══ TRECHO DO TEXTO
Sr. presidente, mando esta moção, porque o artigo em discussão me parece illogico como proposta, injusto como medida, fatal como lei, se o chegar a ser.

Sr. presidente, quando se discutiu este projecto na generalidade, eu pedi a palavra, porque queria fazer algumas considerações que me pareciam vir a proposito; mas comquanto a materia fosse importante e a discussão ainda não corresse larga, foi abafada e a palavra não me chegou.

Com isto não quero fazer a menor censura a ninguem;' nem a v. ex.ª que o consentiu, nem á maioria que o votou, nem áquelle dos meus collegas que póde tirar dos seus pulmões o anhelito com que apagou o facho da discussão, que promettia durar, e que eu, com as minhas exiguas forças, os meus collegas, com as suas robustas, haviamos de alimentar.

Não censuro ninguem, sr. presidente; lastimo o facto! Lastimo que assim se restrinja a liberdade da discussão, que deve ser amplissima n'esta casa. Lastimo que assim se illaqueie a livre enunciação da idéa! Comprehendo, sr. presidente, que algumas vezes seja necessario abafar a discussão, quando ella corre infrene e ameaça transpor todos os justos limites. Mas era este o caso? Havia motivo para o fazer, sr. presidente? A materia era pouco importante? A presidencia não sabia, ou nao podia cumprir os seus deveres? Urgia que se tomasse aquella decisão, apertados que estavamos pela economia de tempo?
════
══ MATERIAL FORNECIDO
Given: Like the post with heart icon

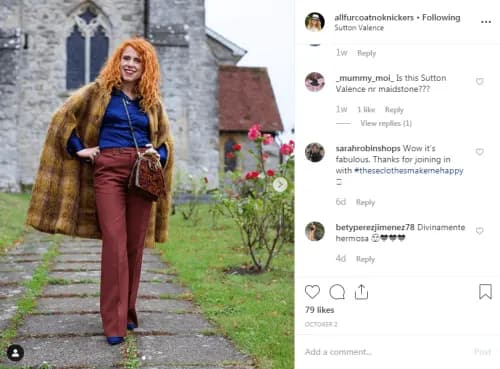Looking at the screenshot, I should pyautogui.click(x=312, y=292).
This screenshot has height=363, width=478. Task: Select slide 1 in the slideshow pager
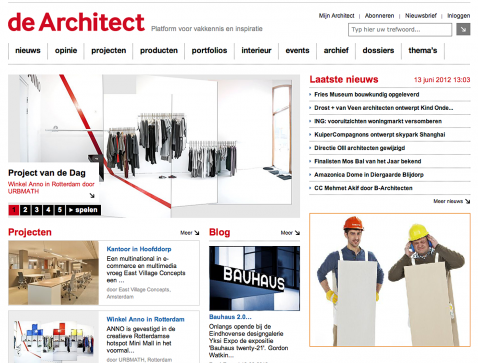pyautogui.click(x=14, y=210)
════
DESCRIÇÃO DA TAREFA:
Continue o discurso parlamentar contra o artigo em discussão, começando logo após a última pergunta apresentada.

RESULTADO DA TAREFA:
Nenhum dos meus collegas ousará aventar alguma d'estas asserções.

A materia é de summa importancia pelo objecto em si, pelas pessoas a quem diz respeito, pelas consequencias funestas que ha de ter este projecto se chegar a ser convertido em lei.

A presidencia tem a energia e intelligencia sufficientes para manter a discussão nos justos termos. Tem alem d'isso a força que lhe presta o apoio de uma maioria compacta e disciplinada, de um ministerio que se diz forte e robusto.

O sr. Freitas e Oliveira: — Teço a palavra, com relação á maioria compacta e disciplinada.

O Orador: — Eu tambem pertenço á maioria, por isso digo compacta e disciplinada.

O sr. Freitas e Oliveira: — Não esta má maioria; se todos fossem assim, estava bem servida.

O Orador: — Além d'isso, sr. presidente, não têem direito de appellar para a economia do tempo os que, como nós, concorrem ás sessões a tardias des horas, os que, como nós, levantam uma ficção semanal para nos forrarmos mais um sueto (apoiados).

Mas, sr. presidente, tudo isto tem um effeito, que eu deploro; é a exautoração do systema constitucional, o descredito das actuaes instituições.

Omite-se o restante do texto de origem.